**Assigned task**
Set down, exactly as they stand, the lines from the one containing "Task: Click the Product Request card icon" through the last line of the records below, leaving every picture out.

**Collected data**
BEGIN
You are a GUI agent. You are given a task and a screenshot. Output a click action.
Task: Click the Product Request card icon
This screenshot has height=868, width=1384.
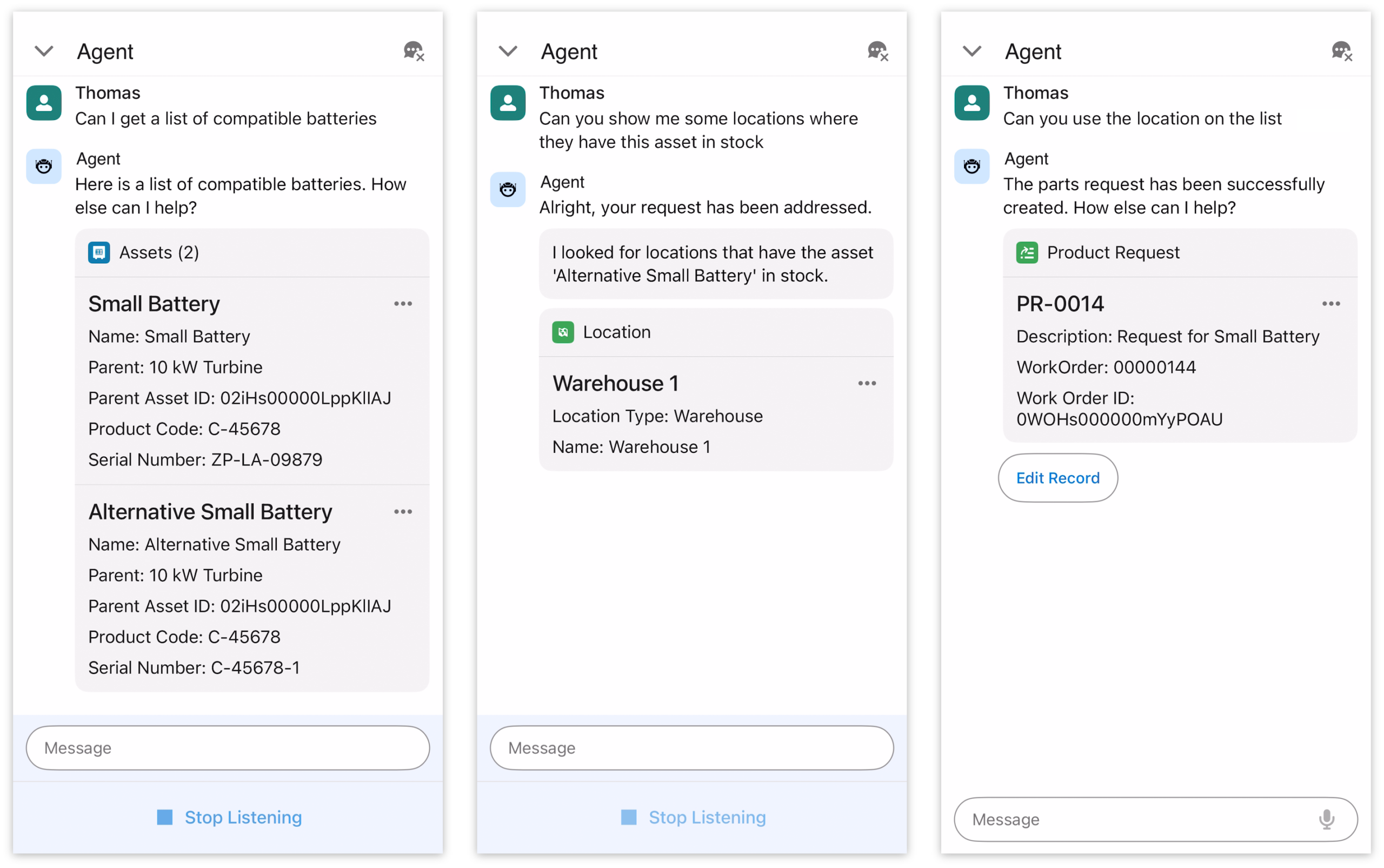click(x=1027, y=252)
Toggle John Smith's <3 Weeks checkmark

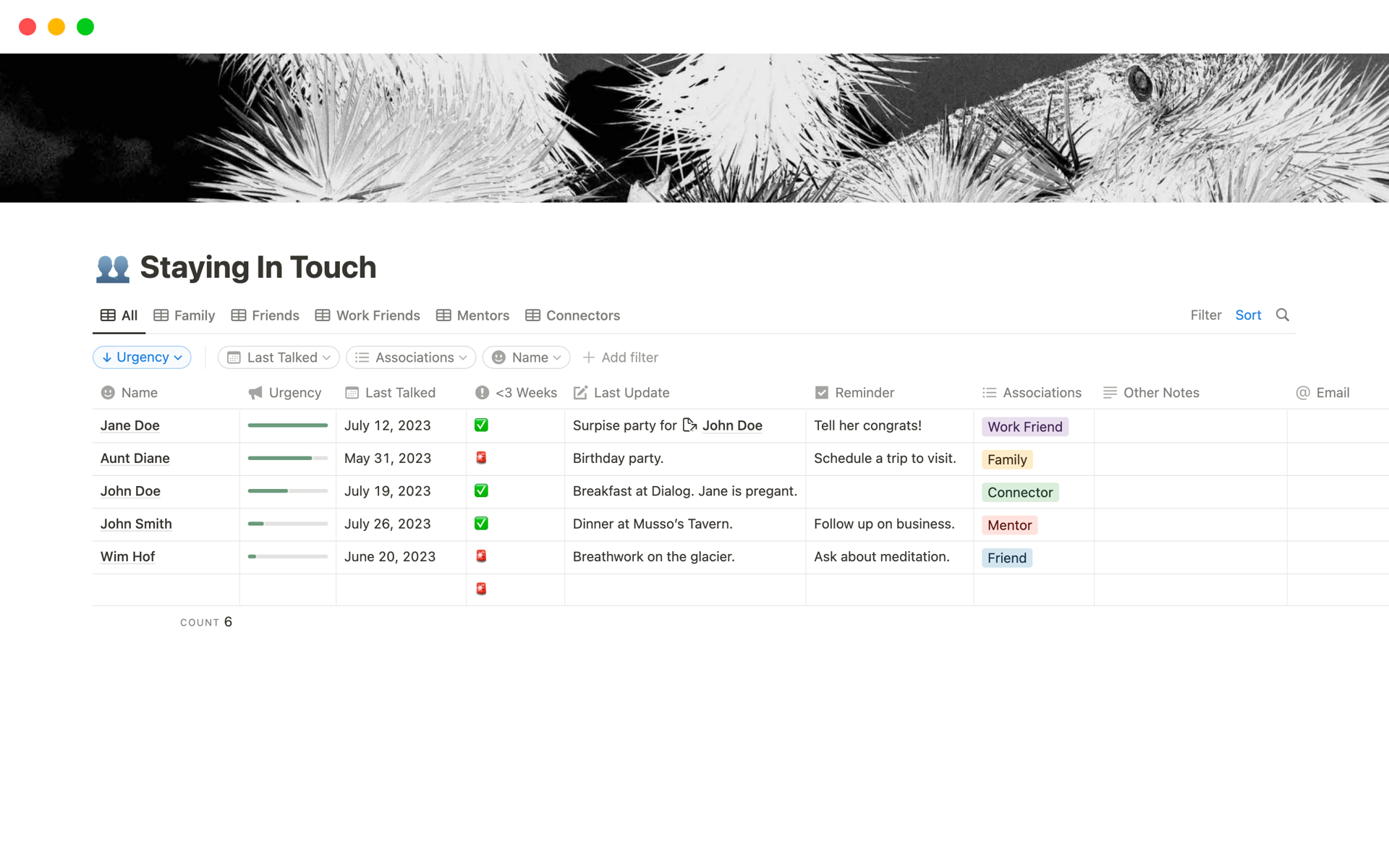[x=481, y=523]
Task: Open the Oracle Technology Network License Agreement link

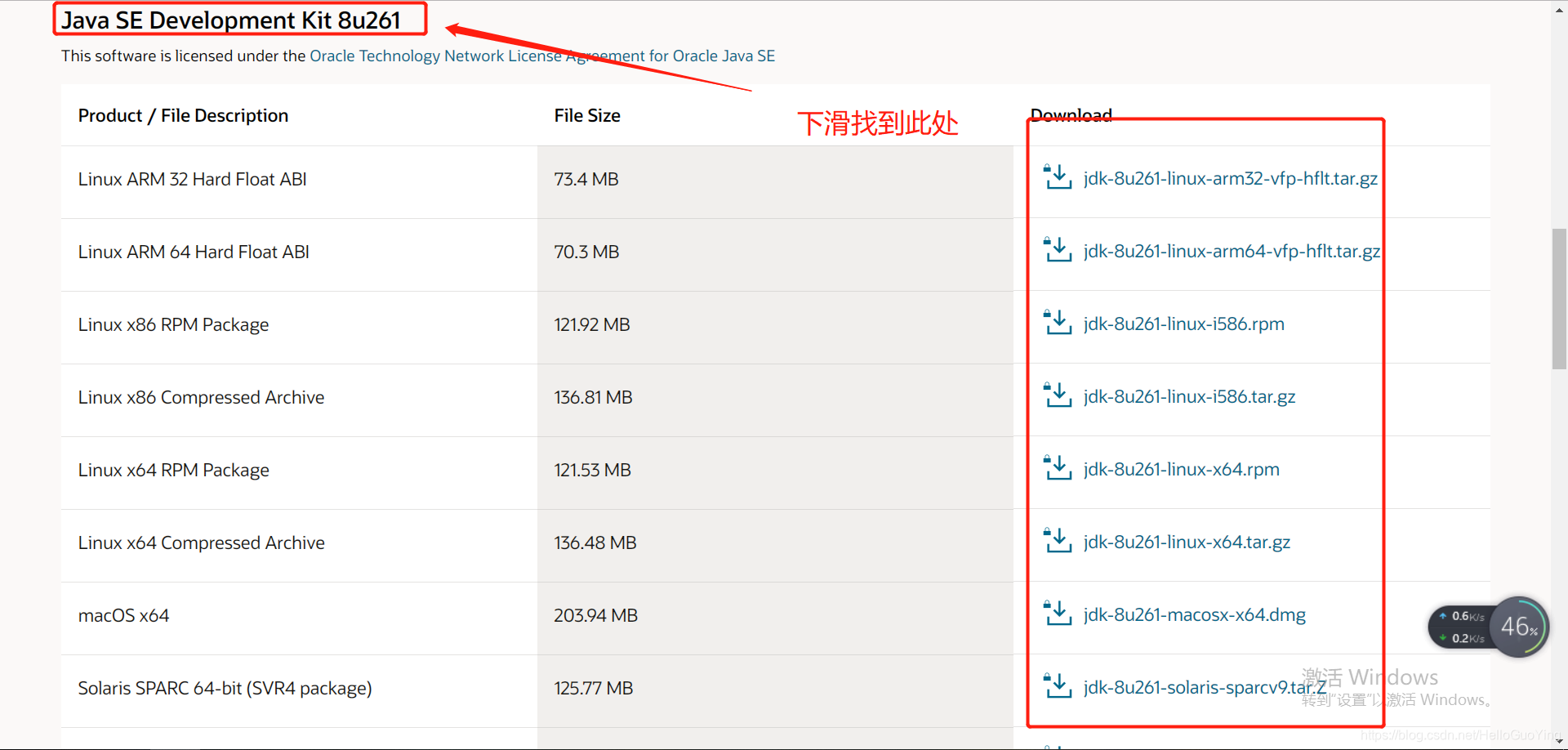Action: tap(542, 56)
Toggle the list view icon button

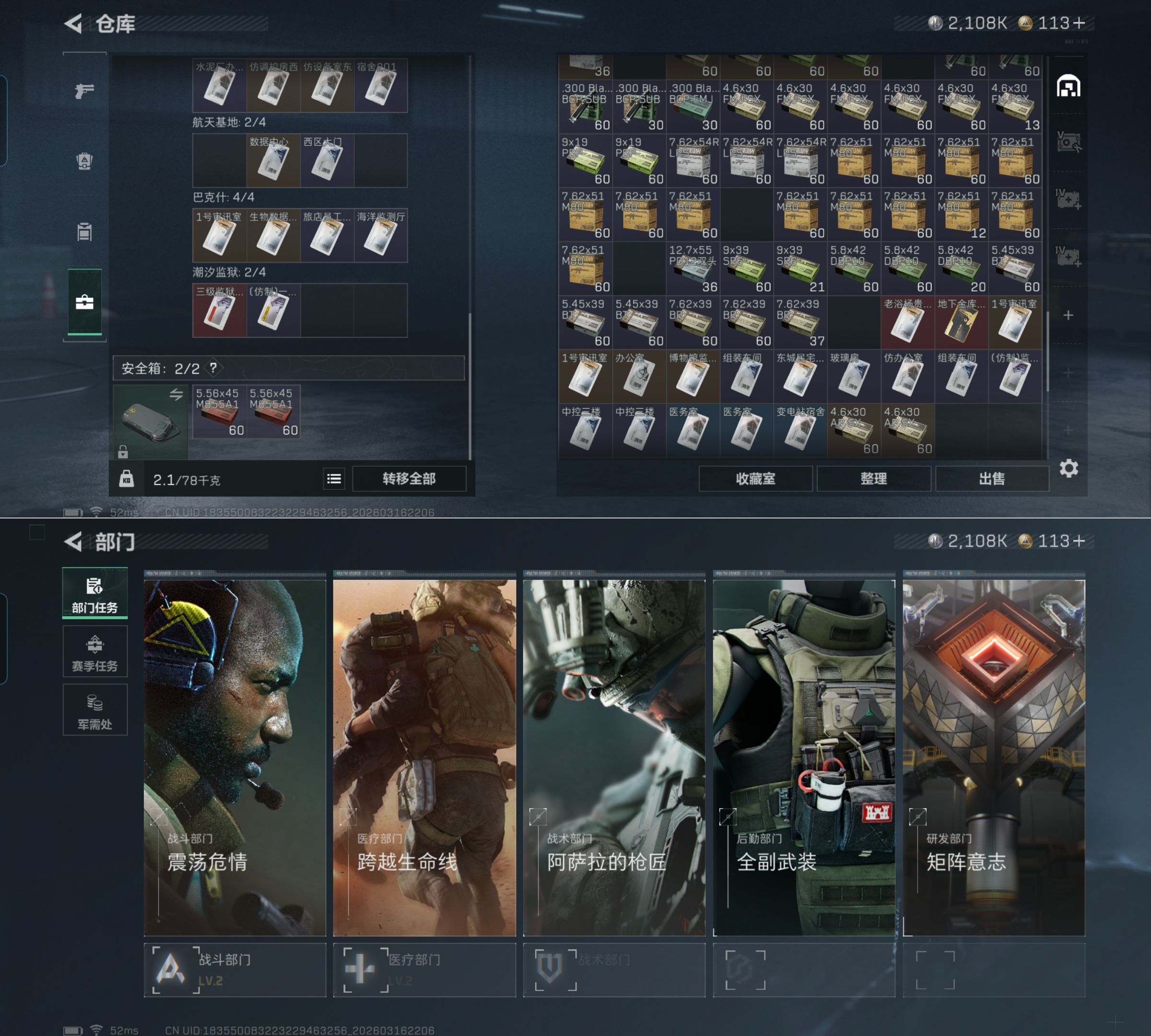[x=334, y=479]
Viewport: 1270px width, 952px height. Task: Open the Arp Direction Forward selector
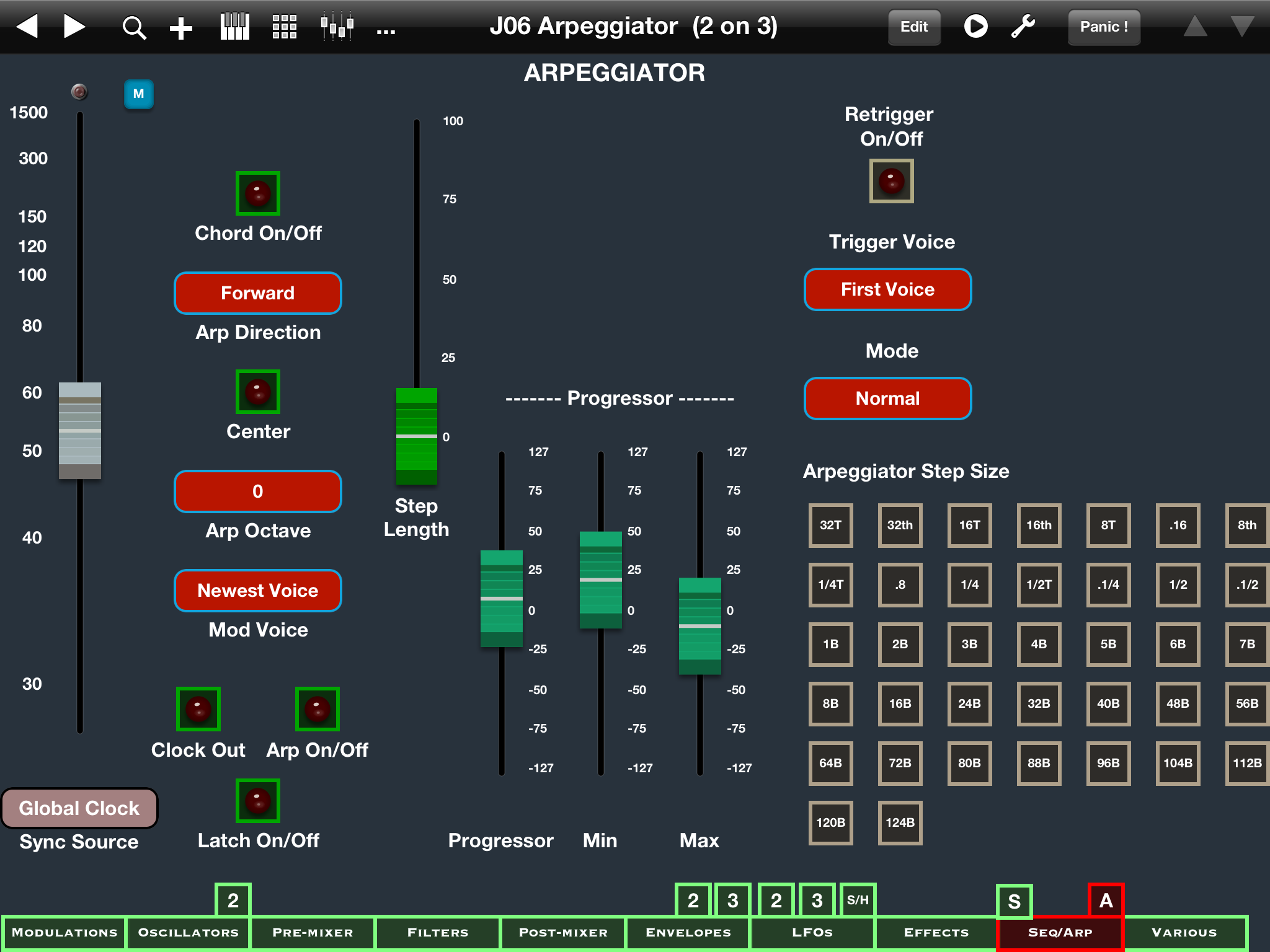(258, 293)
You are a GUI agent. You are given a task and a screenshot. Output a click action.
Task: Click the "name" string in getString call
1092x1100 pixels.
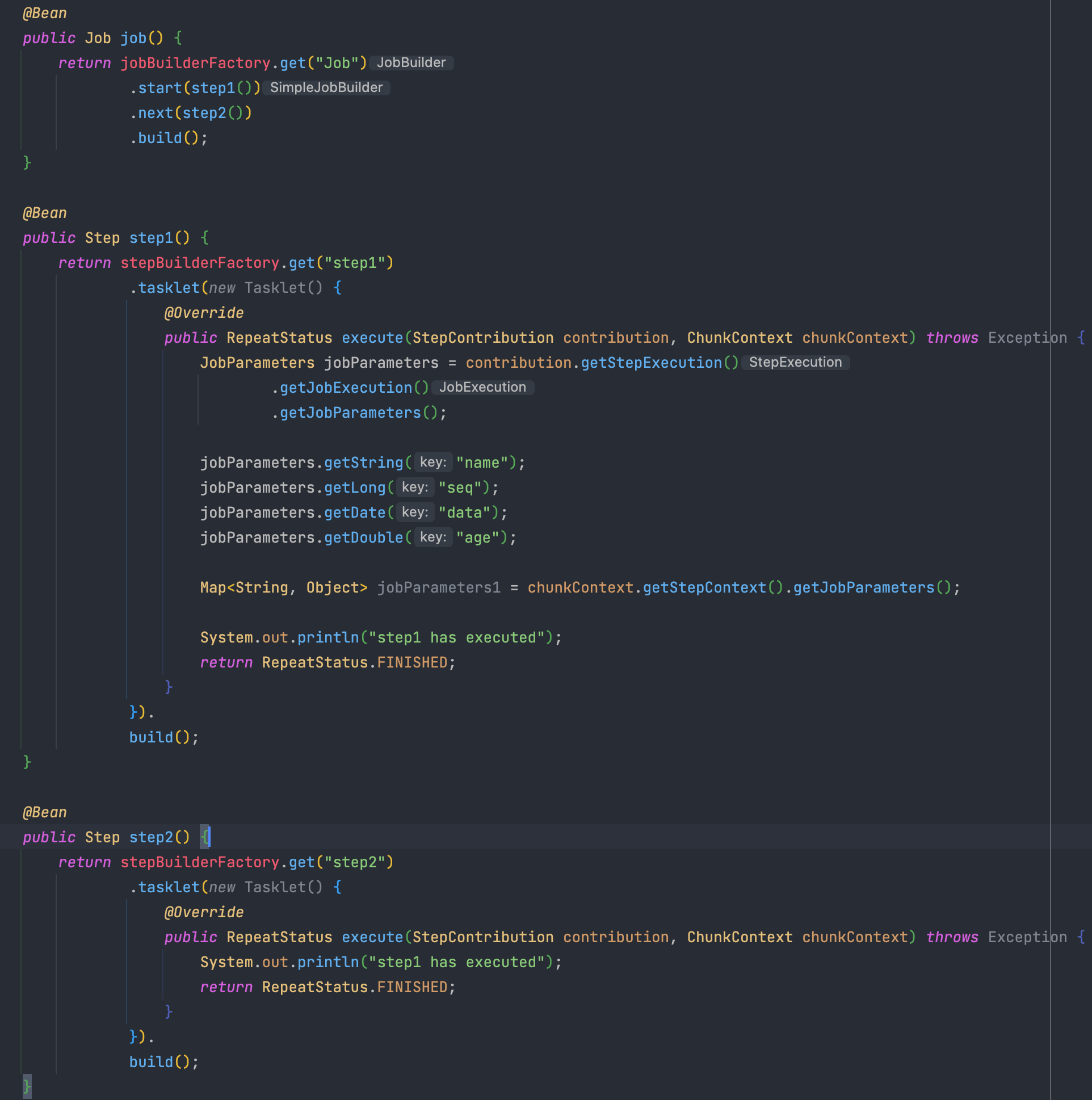pyautogui.click(x=482, y=463)
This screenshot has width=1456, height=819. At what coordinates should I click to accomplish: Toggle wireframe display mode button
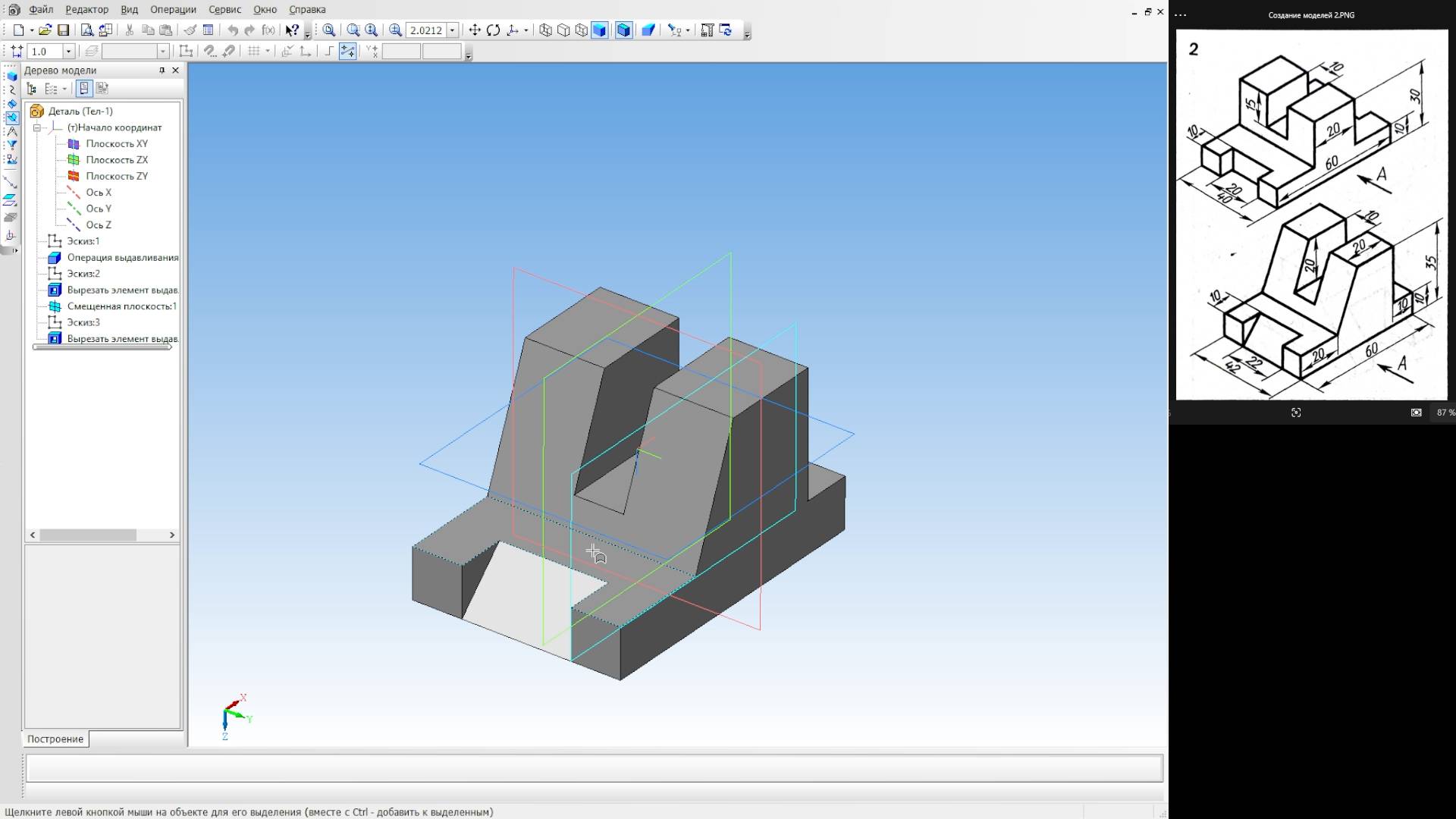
END
**Answer below**
Task: Click the Product Request card icon
This screenshot has height=868, width=1384.
click(x=1027, y=252)
Toggle John Smith's <3 Weeks checkmark

[x=481, y=523]
Task: Open the Oracle Technology Network License Agreement link

Action: tap(542, 56)
Toggle the list view icon button

[x=334, y=479]
Viewport: 1270px width, 952px height. Task: Open the Arp Direction Forward selector
(258, 293)
You are a GUI agent. You are given a task and a screenshot. Output a click action.
Task: Click the "name" string in getString call
1092x1100 pixels.
pyautogui.click(x=482, y=463)
This screenshot has width=1456, height=819. At what coordinates should I click to accomplish: Toggle wireframe display mode button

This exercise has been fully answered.